Boundaries of the genre were pushed by wandering esoteric westerns that asked
more questions than they answered. The 1980s saw more action-oriented westerns
like Silverado and the 1990s more realistic tales like Unforgiven, Tombstone
and others. Lately, the anti-establishment western has enjoyed something of a
resurgence.
With all of that in mind, I wanted to try something
different. I wanted a straight-up oater that told a good story people could
relate to and believe. In short, the prosperous town of Dover Station, Montana
finds itself under siege by a band of renegades and thieves. It's up to Sheriff
Aaron Mackey and Deputy Billy Sunday to stop them and free the prisoners they
have taken hostage.
The first draft was more Deadwood than Gunsmoke and the
publisher asked me to tone it down by quite a bit. I wanted to depict two
lawmen doing the right thing, leading by example and showing themselves ready
to go to any lengths to uphold the law. It's a typical McCauley story with Gray
Hats vs. Dark Blue Hats rather than white hats v. black hats. I did a fair
amount of research on how life was back then and wanted to write a novel that
reflected that reality as much as possible. For example, those showdowns at
high noon? Didn't happen. The shopkeepers cringing while bandits robbed the
town blind? Not as often as you might think. Like one man I interviewed in
Arizona a few years back told me, "You're not going to spend months riding
out here in all types of weather, where damned near anything could kill you,
just to stand there and let some son of a bitch shoot at you or steal your
stuff without a fight.” It made sense to me and helped me increase the dose of
realism in my story.
OBAAT: Thrillers,
period pieces, Westerns. Is one more fun to write than the others? Do each of
them feed different part of your Muse?
TM: I've always
loved the period pieces best because they have the benefit of hindsight to draw
upon for inspiration. For example, the first Charlie Doherty novel - SLOW BURN
- was loosely based on elements of the Getty kidnapping. THE FAIRFAX INCIDENT
discusses the very real presence that the Nazis unfortunately had in this
country in the early 1930s. My fear with westerns is that people who don't
already read them have a preconceived notion of how they'll turn out. The
strong, silent cowboy ready to defend the school marm against the hired gun.

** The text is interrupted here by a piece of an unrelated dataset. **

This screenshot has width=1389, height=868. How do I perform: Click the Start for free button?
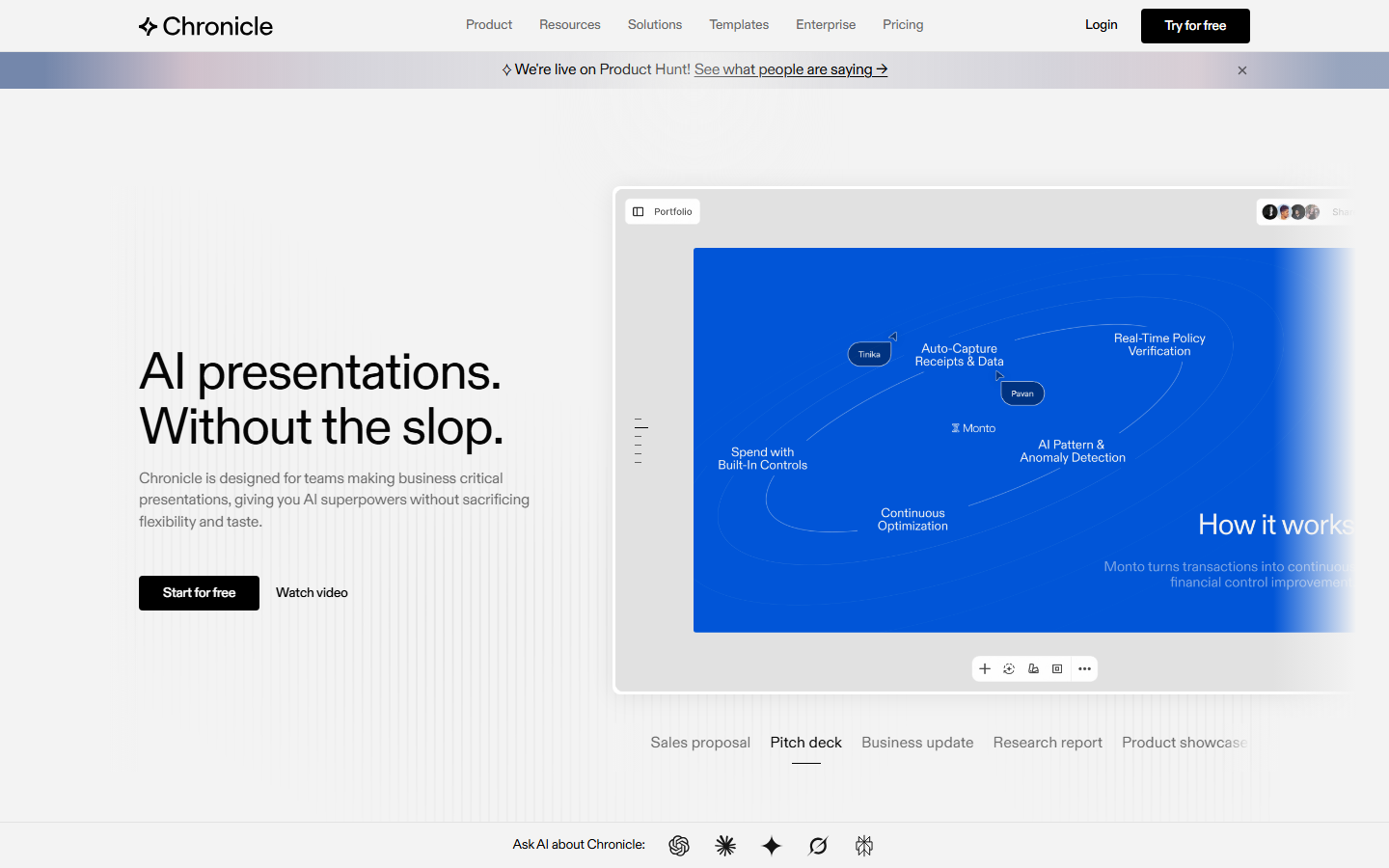pyautogui.click(x=199, y=592)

That's not the kind of stuff I write, but I may suffer from that kind of genre
bias. The same goes for the spy thrillers. If I make it too technologically
based, the stories won't age well. Writing about anything too current is always
risky because the subject matter could be outdated by the time the work sees
the light of day.
That's why I try to make sure all of the work I do is
character driven. Current events may come and go, but good characters stand the
test of time. Just look at LeCarre and Deighton. Their work still
holds up because their characters and humor remain interesting even the world
is a much different place than it was when they wrote their books.